While modern neural networks can identify intent and entities accurately in certain contexts, they often fall short in cases where complex personalization is required. For example, while humans can easily context switch between topics, IVRs rely on rigid dialogue trees.
AI augmentation is great for assisting support agents, but it’s not designed to replace them. Any promises of complete, scalable automation across every conversational scenario remain years away from reality.
Some conversational IVR vendors may imply that nearly all caller needs are addressable without human assistance, but this is hardly, if ever, the case.
Real-world containment rates using conversational IVR are supposedly higher than those found with legacy IVR systems. While this is impressive, it’s nowhere close to end-to-end customer support automation.
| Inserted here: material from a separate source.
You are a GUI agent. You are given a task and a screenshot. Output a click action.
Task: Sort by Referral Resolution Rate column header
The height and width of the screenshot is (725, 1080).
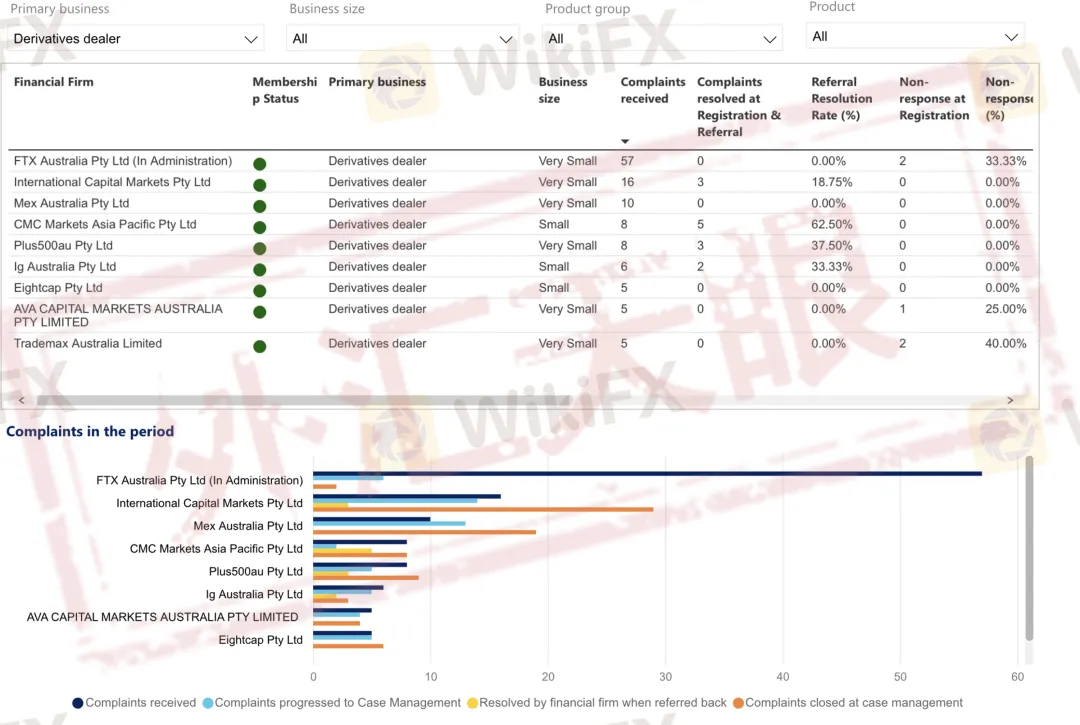tap(841, 98)
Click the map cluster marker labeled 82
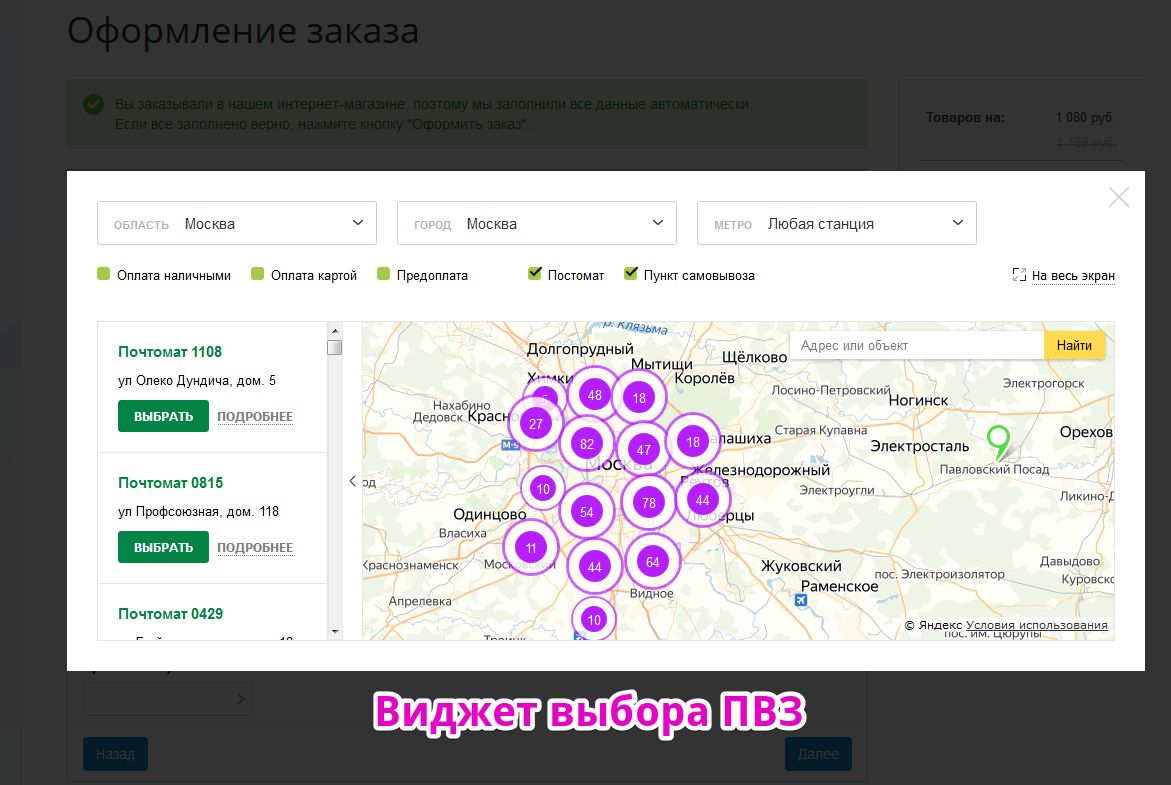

Instead, contact centers should be designed for a balance of automation paired with staff augmentation. This hybrid approach is ultimately the best way to balance managing costs, expectations, and customer experience.
The ROI argument for implementing conversational IVR systems seems pretty straightforward. Less involvement from support agents equals lower operating costs… right?
While it’s plausible, this is almost never true in practice. Developing a roll-out-ready system takes months before its automation can reduce operating costs. Intense upfront effort is required to analyze call drivers, define conversational flows, train natural language models, and then integrate these dialogues across backend systems.
As you may have already assumed, these build costs are substantial, from content licensing fees to development teams tuning speech recognition and call routing. Without proper design and testing before launch, your containment rates will suffer greatly.
And even after going live, conversational IVR still requires ongoing maintenance to address changes in call drivers over time. Only with continuous content enhancements do conversational IVR systems begin to show their real potential.
Conversational IVR systems can make it much easier for callers to get answers without talking to a live agent. However, the technology still has limitations when handling complex questions, and it takes a while before the system is ready to go live and begin routing customer calls.
As a general rule, taking a hybrid approach to customer support is best. But if you want to take your customer support from good to great, implementing a conversational IVR system is a solid first step.